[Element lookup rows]

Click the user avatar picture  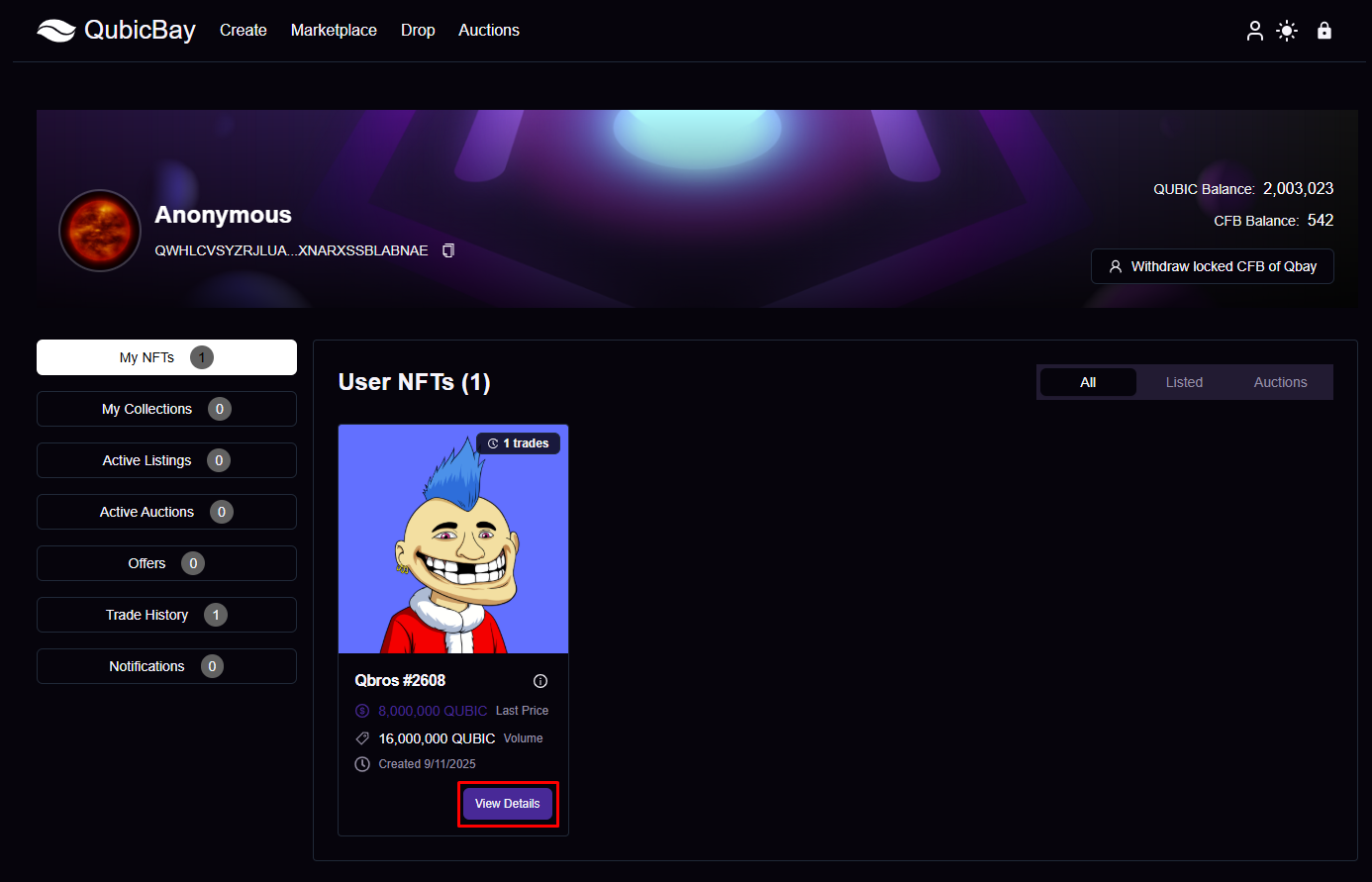[100, 231]
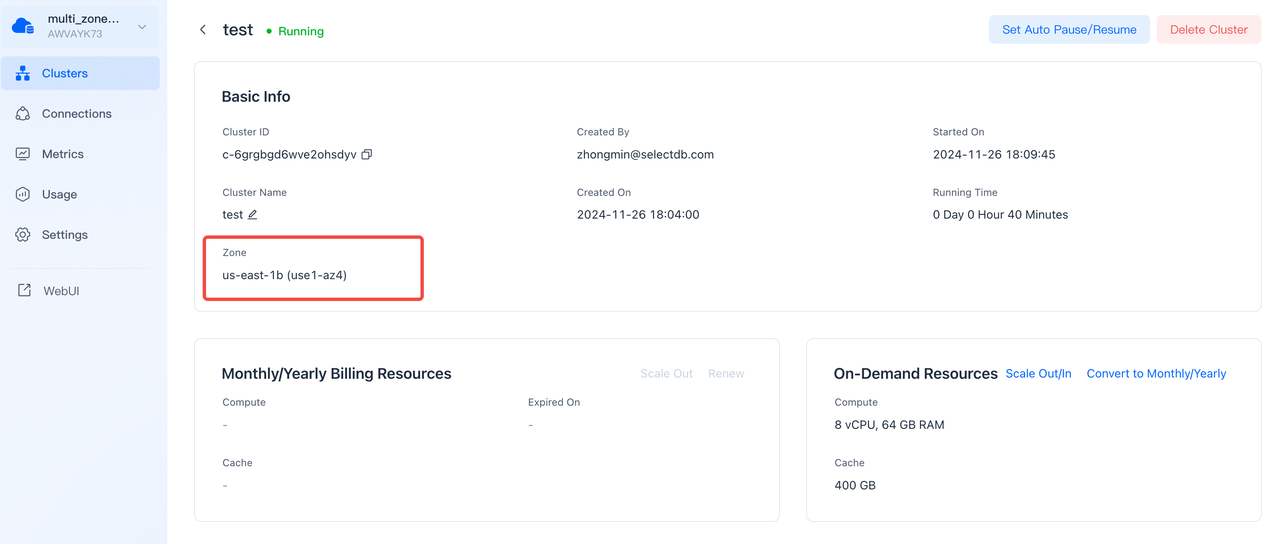Click the Connections sidebar icon

[23, 114]
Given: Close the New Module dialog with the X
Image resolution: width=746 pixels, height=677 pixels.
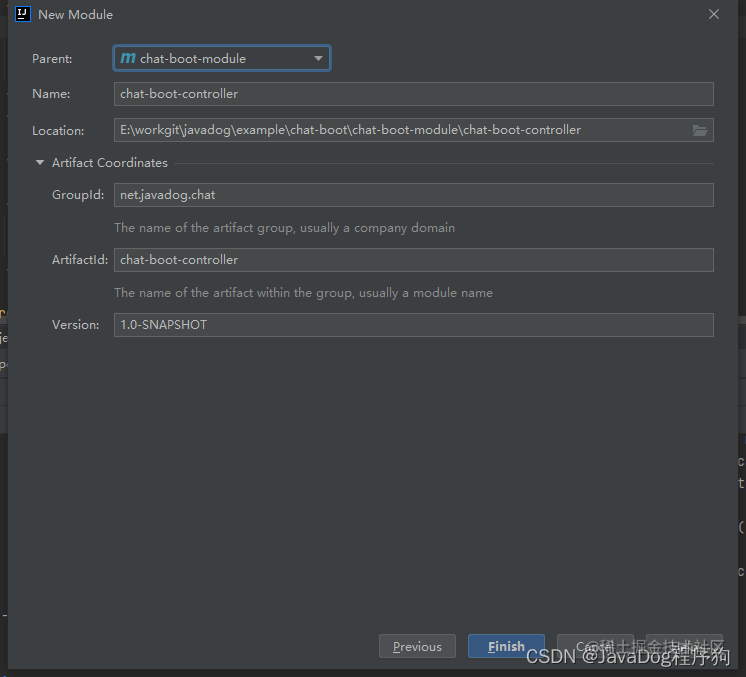Looking at the screenshot, I should coord(714,14).
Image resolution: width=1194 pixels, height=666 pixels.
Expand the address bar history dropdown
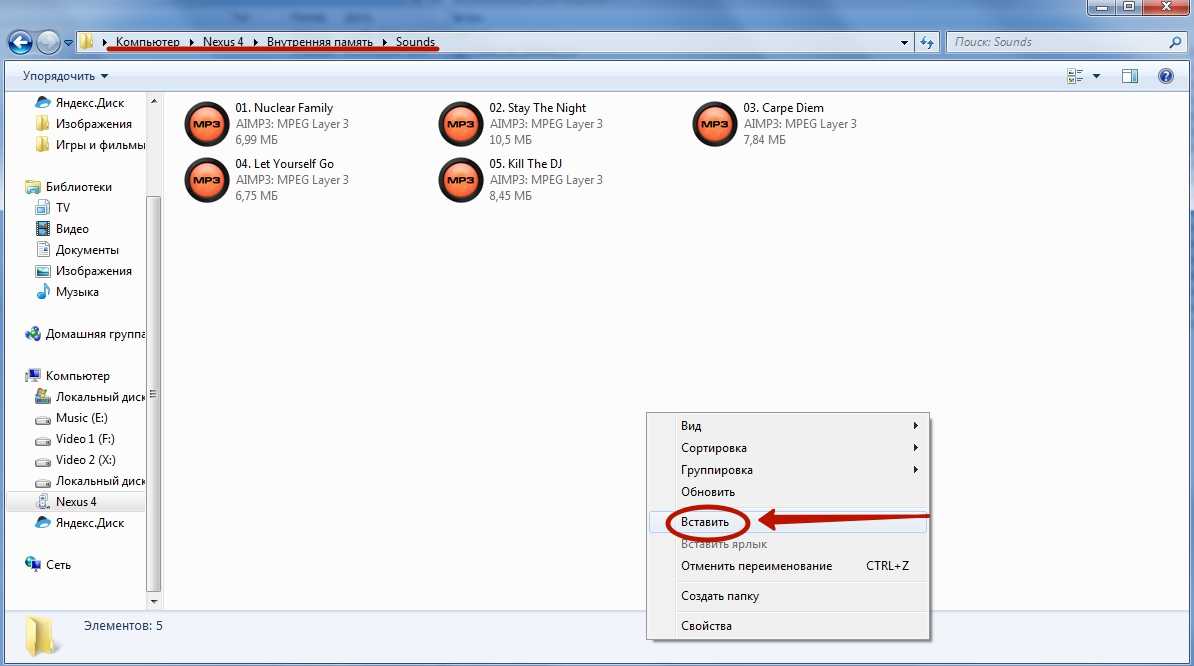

• **Requirements**
Format the rows as a numbered list, starting with the line that contains "Given: Close the New Module dialog with the X" and going on through the end of the rows. Leave out blank lines and pictures.

• **Solution to this task**
1. Given: Close the New Module dialog with the X
2. Image resolution: width=746 pixels, height=677 pixels.
3. Looking at the screenshot, I should coord(714,14).
4. Image resolution: width=1194 pixels, height=666 pixels.
5. Expand the address bar history dropdown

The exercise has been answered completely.